Unusually for us, the piano pieces closed the show and I did get the back timing spot on to allow Jimmy Yancey his trademark off-key flourish at the close of "Yancey Stomp". The Holmes Brothers romped through "Up Above My Head" for the gospel one and they've set the tone for next week's show: "Shake Rattle and Roll". It has a subtitle: "How I learned to stop worrying about blues, we just call it rock'n'roll instead". White tee-shirt and cat clothes will be the order of the day and we'll expect you to roll back the rug for some jumpin' blues, bop and rock'n'roll. I'm comin' in my slick-a-back limousine and I look forward to your company again this Sunday at 10pm. Until then take care of yourselves and take care of those that take care of you

Monday, 6 December 2010

STAR BLUES on 5th December 2010 at 22:00

We opened up the listener vote last night for the STAR BLUES Artist of 2010 with suggestions coming in by phone, email and Facebook.
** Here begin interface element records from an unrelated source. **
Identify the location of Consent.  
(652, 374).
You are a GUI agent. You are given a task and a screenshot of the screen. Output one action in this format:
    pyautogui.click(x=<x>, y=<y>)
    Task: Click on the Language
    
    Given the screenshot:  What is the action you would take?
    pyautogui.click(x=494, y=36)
The winner will be announced live on the Boxing Day show and published in the imminent Gary Blue's Almanac. Some of the candidates made a showing in the playlist: Eric Clapton, Solomon Burke, Tom Jones, Mavis Staples.
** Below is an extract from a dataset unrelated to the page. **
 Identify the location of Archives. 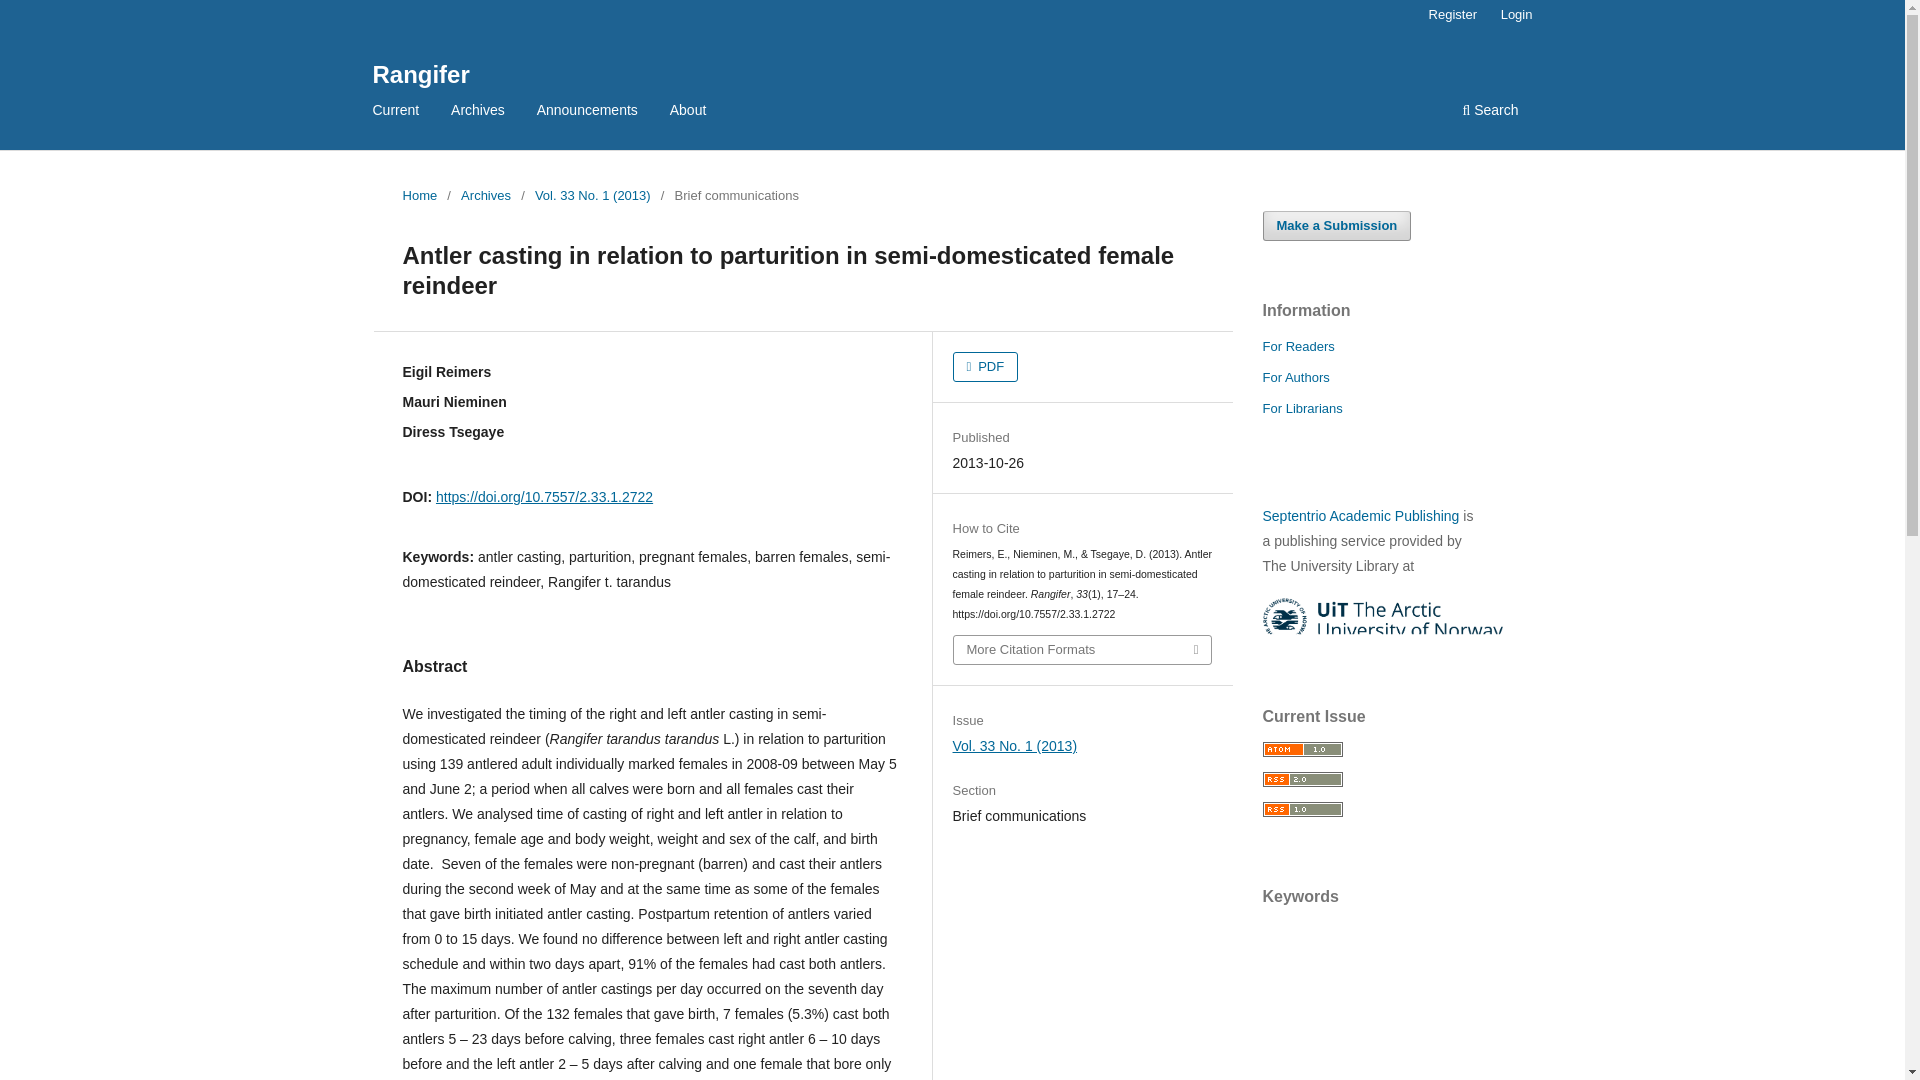
(485, 196).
There were new tracks from Tas Cru, Sweet Angel and the Delta Flyers and first outings for Willie Anderson and John Lee Henley. Thanks to our rock god Neil Jones we also had a chance to spin the single “Hard Times” by Eric Clapton not due until 27th December. Three of my favourite albums of the year are all by “women of a certain age” if I may be so bold: Mavis Staples, Bettye LaVette and Dana Gillespie each one a welcome antidote to the over-produced preening queens you can see on the reality talent shows.
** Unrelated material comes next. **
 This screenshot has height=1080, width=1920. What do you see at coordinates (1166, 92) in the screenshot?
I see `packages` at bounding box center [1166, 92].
For many the appeal of our music is in the song and how it touches and we revisited Wendell Holmes' song about his recovery from cancer called “Fair weather friends” and Charlie Musselwhite wrote for the first time (“Sad and beautiful world”) how he felt when his mother was murdered at Christmas in 2005. Marie Knight brought her gospel offering as a neat contrast to the Tom Jones version of “Burning Hell” that out-hookered John Lee Hooker's original. West Coast pianist Kenny Blues Boss Wayne had to migrate north of the border to Canada to get a recording break but he now has his props and the go at Amos Milburn's “Let me go home whiskey” was proof indeed.

This upcoming Sunday we will survey those Grammy nominations in the blues categories, I'll bring my white tee-shirt if you bring your best ears. Until then, take care of yourselves and take care of those that take care of you.